For the material below, return exactly the lines starting at the one holding "Switch to the Mega Landmark tab" and ending at the one holding "Open the Выпуск", counting both as part of the range.

=== Section Start ===

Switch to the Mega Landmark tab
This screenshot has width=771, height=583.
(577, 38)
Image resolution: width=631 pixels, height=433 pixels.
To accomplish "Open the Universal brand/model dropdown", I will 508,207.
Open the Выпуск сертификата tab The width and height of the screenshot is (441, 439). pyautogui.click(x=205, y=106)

=== Section End ===
=== Section Start ===

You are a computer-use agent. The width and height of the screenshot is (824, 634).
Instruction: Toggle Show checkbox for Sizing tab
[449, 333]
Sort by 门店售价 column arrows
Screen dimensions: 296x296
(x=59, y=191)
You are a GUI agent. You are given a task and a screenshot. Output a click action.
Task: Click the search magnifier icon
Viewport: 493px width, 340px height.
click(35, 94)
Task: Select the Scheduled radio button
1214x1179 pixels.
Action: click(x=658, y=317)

=== Section End ===

▶ **Answer space**:
Switch to the Mega Landmark tab
This screenshot has width=771, height=583.
(577, 38)
Image resolution: width=631 pixels, height=433 pixels.
To accomplish "Open the Universal brand/model dropdown", I will 508,207.
Open the Выпуск сертификата tab The width and height of the screenshot is (441, 439). pyautogui.click(x=205, y=106)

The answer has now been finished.